More than 1,000 shipwrecks have occurred along the 50-mile stretch between Provincetown and Chatham, leaving twisted skeletons now buried by shifting sands. But the Lutzen had such a gentle landing that there was no serious damage to the ship, although one crewman perished when he and a shipmate tried to launch a dory, which overturned in the heavy surf moments later.
All attempts to drag the Lutzen off of the sand and refloat it failed. After several days, salvage efforts were abandoned when the 339-ton ship tipped over on its side.
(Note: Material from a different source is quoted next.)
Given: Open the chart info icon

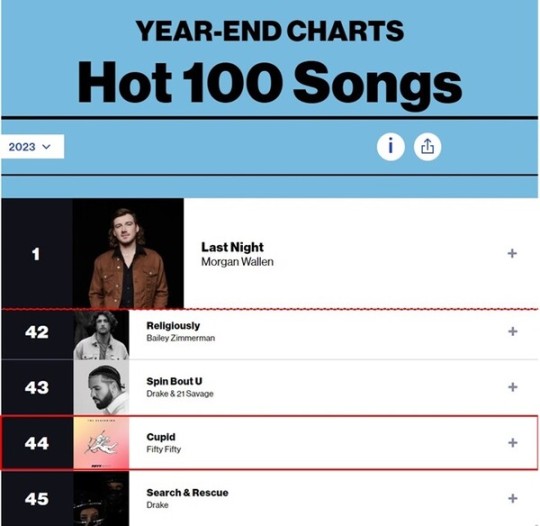Looking at the screenshot, I should [390, 147].
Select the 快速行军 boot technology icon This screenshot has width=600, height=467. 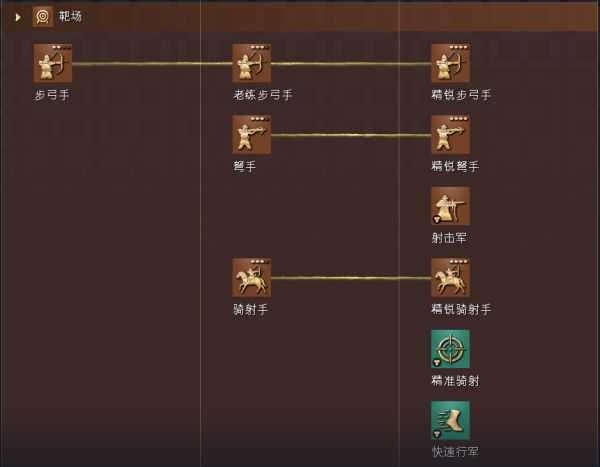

Over the next few of days there were a number of attempts to refloat the ship during high tides, but when a nor’easter came along and tossed the Lutzen farther up onto the beach, salvage efforts were abandoned, and attention was turned toward saving the unusual cargo. The 155-foot ship was loaded with frozen salmon, 100 barrels of cod liver oil, and 230 tons of frozen blueberries.
Some 50 Cape Cod men, each earning 75 cents an hour, were hired to offload the blueberries. The men worked diligently, and had unloaded nearly half of the fruit onto the beach in a single day, but a warm spell had set in, and it turned out that heavy freezer trucks couldn’t drive miles out onto the soft sand to load up and transport the blueberries to local industrial freezers, as supervising Coast Guard and customs officials had planned, so the berries were thawing fast.
Various accounts told of heavy seas that toppled the ship the next day, but shipwreck historian William Quinn gave a slightly different version of the demise of the “blueberry boat” in his 1973 book Shipwrecks Around Cape Cod. He maintained that the crews had indeed unloaded about half of the blueberries but had inexplicably removed them all from one side of the ship, and it simply tipped over on the next high tide. That ended all salvage efforts.
So people from all over the Cape began making their way to Nauset Beach to take home a big box of free blueberries. And that’s how the heavenly aroma of freshly baked blueberry pies ended up wafting from one end of Cape Cod to the other, in the dead of winter, 1939.